Le genre du « film de course-poursuite » existe en tant que tel entre 1903 et 1909[1] dans des déclinaisons dramatiques ou comiques. Il tombe ensuite en désuétude, mais les courses-poursuites sont depuis devenues fréquentes dans les films d'action, les policiers, les westerns ou même les comédies.
Au-delà de ces vues documentaires, la fiction s'empare de ce motif cinématographique et crée la course-poursuite. En 1903, Daring Daylight Burglary de Robert Mottershaw contient ainsi la première course-poursuite entre des cambrioleurs et un policier[3].
Les exemples britanniques font florès dans différents pays, suscitant la mode de véritables films de course-poursuite, appelés aussi Chase films, qui se déclinent dans des registres comiques ou dramatiques. Mais ceux-ci impliquent des coureurs et non des véhicules. Parmi eux, émergent en France les courses des sergents de ville, qui deviennent aux États-Unis les Keystone Cops, films burlesques où des policiers, de plus en plus nombreux mais maladroits, poursuivent vainement le protagoniste[1]. Par exemple, l'une des plus fameuses courses-poursuites à pied est celle de Frigo déménageur (Cops, 1922) de Buster Keaton et Edward F. Cline.
On considère généralement que la première course-poursuite moderne a été réalisée pour le film Bullitt (1968) de Peter Yates. Dans celui-ci, les caméras sont disposées à l'intérieur des voitures roulant réellement — et non en studio, avec le procédé de la transparence —, ce qui permet de placer le spectateur au cœur de l'action. Steve McQueen, l'acteur principal du film est vu au volant en train de conduire, même dans les moments les plus intenses.
Afin d’en accroître l’effet spectaculaire, des réalisateurs introduisent ensuite des éléments novateurs ou incongrus. Ainsi, les courses-poursuites ultérieures utilisent les véhicules les plus divers (bus, tanks, vélos, camion, etc.), incluant des changements de véhicules (éventuellement entre véhicules en mouvement), des poursuites à géométrie variable (l’un chassant l’autre, mais lui-même poursuivi par d’autres ou la police) ou des éléments externes dangereux (autres véhicules, circonstances atmosphériques, explosions, etc.).
Scènes de course-poursuite notables
Bullit (1968)
Dans Bullitt (1968) de Peter Yates, le lieutenant Bullitt (Steve McQueen), au volant de sa Ford Mustang Fastback V8 390 GT, poursuit à travers les rues et les alentours de San Francisco la Dodge Charger V8 440 des deux tueurs.
French Connection (1971)
Dans French Connection (1971) de William Friedkin, le film augmente encore le réalisme par rapport à Bullitt puisque cette poursuite entre une voiture et un métro aérien se fait en plein centre-ville de New York, alors que les poursuites antérieures sont sans réelle interaction avec les éléments extérieurs (piétons, autres transports...).

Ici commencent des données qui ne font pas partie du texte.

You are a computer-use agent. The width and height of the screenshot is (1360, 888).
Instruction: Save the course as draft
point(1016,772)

Mais la grande originalité de cette scène réside dans le fait qu'il s'agit d'une course-poursuite en ligne droite et sans aucune autorisation.
Duel (1971)
Dans Duel (1971) de Steven Spielberg, premier téléfilm réalisé par Spielberg, l'unique sujet est une longue course poursuite sur les routes de Californie entre un représentant de commerce dans sa voiture défaillante, face à un camion conduit par un inconnu aux intentions meurtrières.
Mad Max 2 : Le Défi (1981)
Dans Mad Max 2 : Le Défi (1981) de George Miller, la poursuite finale du film entre Max et les pirates de la route est considérée comme l'une des plus grandes poursuites automobile de l'histoire du cinéma[4].

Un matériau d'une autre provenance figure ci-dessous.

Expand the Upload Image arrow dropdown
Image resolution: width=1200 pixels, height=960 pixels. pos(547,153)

Liste chronologique de films contenant des scènes de course-poursuite
Sauf mention particulière, les films suivants contiennent des courses-poursuites impliquant des voitures.
1972 : On s'fait la valise, Doc ? de Peter Bogdanovich : course-poursuite entre une Coccinelle, deux Cadillac (dont une Fleetwood et une DeVille) et un taxi. A la fois course haletante et frénétique (durant environ dix minutes) et une parodie du genre, principalement constituée de gags s'enchaînant à grande vitesse dans la grande tradition du cinéma muet burlesque (Buster Keaton entre autres). Souvent considérée comme la course-poursuite la plus hilarante de l'histoire du cinéma.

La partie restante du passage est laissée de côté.